** BEGIN Material **

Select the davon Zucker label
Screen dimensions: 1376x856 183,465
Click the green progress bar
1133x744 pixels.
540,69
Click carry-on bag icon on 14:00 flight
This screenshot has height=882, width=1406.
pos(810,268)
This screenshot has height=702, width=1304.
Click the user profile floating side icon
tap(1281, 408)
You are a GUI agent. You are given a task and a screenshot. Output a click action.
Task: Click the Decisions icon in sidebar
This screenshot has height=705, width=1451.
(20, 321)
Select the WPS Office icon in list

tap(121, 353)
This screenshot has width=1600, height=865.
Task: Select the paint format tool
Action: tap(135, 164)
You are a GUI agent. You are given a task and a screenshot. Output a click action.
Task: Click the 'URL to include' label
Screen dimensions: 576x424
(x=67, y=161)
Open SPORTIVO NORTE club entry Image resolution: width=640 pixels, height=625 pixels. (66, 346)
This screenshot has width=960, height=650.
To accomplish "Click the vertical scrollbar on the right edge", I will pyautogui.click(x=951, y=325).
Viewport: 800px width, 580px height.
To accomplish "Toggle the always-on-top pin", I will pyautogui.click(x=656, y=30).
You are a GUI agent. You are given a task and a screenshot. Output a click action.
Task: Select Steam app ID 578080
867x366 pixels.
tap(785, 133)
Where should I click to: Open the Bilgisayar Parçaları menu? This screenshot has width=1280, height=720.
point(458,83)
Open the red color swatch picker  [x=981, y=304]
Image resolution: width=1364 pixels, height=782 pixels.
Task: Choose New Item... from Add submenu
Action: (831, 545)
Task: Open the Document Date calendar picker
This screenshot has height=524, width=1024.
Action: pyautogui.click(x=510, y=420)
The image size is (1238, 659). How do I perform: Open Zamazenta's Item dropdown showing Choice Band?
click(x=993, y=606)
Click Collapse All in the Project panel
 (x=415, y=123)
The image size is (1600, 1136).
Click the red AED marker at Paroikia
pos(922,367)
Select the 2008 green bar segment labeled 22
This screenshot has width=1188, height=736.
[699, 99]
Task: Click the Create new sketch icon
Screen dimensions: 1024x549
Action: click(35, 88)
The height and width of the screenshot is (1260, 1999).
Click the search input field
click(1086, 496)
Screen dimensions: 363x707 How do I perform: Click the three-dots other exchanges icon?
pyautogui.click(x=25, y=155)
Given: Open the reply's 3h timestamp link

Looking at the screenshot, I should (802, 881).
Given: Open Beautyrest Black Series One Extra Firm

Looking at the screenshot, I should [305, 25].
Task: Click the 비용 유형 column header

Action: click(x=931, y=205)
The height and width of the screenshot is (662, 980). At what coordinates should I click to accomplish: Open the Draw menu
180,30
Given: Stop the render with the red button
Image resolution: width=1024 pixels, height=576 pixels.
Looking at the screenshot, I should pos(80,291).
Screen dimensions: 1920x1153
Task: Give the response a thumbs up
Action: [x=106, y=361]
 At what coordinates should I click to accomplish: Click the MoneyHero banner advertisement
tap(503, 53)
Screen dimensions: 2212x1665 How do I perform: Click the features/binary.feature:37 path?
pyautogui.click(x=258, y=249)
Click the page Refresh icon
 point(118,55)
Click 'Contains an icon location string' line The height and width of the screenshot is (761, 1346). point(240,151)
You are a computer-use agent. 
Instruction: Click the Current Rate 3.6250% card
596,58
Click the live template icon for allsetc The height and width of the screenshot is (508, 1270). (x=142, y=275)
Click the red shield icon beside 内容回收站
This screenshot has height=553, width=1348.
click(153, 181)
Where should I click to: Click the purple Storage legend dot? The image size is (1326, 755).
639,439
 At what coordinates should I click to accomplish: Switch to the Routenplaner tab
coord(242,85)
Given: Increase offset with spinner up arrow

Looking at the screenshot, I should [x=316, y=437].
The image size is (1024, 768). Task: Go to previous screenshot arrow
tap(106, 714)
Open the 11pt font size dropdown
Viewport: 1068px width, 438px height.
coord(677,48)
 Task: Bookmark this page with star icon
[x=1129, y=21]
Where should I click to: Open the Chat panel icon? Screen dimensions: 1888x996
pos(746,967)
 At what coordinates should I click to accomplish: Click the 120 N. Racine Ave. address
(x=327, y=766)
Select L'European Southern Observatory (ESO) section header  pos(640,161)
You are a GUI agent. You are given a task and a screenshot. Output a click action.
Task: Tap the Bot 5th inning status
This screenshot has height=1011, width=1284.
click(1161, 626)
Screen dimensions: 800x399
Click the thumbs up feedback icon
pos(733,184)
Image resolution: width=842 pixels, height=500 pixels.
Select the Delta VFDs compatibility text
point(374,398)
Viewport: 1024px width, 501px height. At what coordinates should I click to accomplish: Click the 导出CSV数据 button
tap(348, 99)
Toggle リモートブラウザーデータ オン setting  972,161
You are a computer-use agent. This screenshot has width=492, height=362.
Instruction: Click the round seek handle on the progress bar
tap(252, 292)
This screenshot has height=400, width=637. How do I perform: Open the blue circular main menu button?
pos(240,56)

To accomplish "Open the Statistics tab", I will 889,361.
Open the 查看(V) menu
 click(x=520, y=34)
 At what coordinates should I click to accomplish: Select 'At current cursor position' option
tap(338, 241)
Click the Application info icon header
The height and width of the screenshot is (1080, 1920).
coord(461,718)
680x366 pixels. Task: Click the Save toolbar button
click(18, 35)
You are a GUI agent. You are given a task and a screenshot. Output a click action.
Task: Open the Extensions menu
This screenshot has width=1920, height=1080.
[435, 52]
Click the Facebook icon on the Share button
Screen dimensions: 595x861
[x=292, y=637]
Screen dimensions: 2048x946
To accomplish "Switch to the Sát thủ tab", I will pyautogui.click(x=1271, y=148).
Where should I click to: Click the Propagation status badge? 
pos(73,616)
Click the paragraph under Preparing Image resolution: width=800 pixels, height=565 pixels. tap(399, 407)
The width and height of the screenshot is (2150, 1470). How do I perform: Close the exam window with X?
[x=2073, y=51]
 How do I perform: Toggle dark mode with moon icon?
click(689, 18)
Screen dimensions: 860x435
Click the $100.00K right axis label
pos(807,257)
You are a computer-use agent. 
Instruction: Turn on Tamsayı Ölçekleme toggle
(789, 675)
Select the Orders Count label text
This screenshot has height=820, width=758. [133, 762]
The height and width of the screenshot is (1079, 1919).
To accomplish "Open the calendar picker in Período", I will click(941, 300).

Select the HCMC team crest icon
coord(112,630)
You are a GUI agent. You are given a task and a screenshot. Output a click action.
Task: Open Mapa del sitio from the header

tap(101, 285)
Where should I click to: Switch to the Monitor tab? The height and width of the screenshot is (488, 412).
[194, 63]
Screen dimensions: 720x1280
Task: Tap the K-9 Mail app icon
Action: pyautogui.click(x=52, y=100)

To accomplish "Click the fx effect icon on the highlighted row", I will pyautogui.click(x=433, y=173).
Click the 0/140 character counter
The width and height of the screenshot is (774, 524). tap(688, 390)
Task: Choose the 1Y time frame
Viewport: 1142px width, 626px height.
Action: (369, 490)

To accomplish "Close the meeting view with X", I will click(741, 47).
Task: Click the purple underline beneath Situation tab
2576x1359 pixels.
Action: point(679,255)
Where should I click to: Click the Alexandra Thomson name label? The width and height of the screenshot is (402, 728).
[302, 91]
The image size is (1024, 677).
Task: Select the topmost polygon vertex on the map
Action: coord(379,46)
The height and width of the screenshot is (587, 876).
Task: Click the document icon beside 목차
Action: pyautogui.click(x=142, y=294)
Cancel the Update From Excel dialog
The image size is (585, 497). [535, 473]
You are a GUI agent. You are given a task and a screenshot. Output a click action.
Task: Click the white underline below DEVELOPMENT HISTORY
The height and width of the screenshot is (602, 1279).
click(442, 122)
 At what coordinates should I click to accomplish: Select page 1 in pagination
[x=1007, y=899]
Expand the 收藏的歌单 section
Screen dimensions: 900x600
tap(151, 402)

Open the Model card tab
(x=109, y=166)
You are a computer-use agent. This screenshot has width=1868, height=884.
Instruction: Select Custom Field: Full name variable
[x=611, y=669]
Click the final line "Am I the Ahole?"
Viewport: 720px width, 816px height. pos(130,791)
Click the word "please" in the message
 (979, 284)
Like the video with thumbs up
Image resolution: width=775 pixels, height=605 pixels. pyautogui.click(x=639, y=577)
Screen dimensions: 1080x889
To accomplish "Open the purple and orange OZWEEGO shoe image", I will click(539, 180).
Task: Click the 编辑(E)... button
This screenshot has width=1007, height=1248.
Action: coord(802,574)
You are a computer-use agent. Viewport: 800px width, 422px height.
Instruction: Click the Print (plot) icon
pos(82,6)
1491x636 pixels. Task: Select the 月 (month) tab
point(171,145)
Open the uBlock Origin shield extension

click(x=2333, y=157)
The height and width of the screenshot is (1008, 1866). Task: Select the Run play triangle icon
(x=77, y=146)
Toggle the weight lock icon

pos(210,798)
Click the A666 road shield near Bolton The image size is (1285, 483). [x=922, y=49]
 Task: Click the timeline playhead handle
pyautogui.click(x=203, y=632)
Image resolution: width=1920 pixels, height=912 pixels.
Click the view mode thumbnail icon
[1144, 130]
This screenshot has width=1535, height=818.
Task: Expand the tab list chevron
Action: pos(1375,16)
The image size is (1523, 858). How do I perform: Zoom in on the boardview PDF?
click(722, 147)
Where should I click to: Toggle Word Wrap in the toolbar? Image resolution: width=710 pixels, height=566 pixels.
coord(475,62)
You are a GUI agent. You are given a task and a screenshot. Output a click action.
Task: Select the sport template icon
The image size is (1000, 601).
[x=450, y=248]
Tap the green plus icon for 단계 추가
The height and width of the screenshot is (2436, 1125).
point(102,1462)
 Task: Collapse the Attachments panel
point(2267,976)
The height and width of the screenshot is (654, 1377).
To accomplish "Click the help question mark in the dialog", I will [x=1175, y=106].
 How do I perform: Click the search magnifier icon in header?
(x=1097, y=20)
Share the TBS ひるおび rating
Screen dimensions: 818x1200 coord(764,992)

** END Material **

Aim: Copy the lines of the material above without any changes, starting at the line that contains "Given: Increase offset with spinner up arrow" and ending at the line that contains "Select L'European Southern", with both of those lines included.

Task result:
Given: Increase offset with spinner up arrow

Looking at the screenshot, I should [x=316, y=437].
The image size is (1024, 768). Task: Go to previous screenshot arrow
tap(106, 714)
Open the 11pt font size dropdown
Viewport: 1068px width, 438px height.
coord(677,48)
 Task: Bookmark this page with star icon
[x=1129, y=21]
Where should I click to: Open the Chat panel icon? Screen dimensions: 1888x996
pos(746,967)
 At what coordinates should I click to accomplish: Click the 120 N. Racine Ave. address
(x=327, y=766)
Select L'European Southern Observatory (ESO) section header  pos(640,161)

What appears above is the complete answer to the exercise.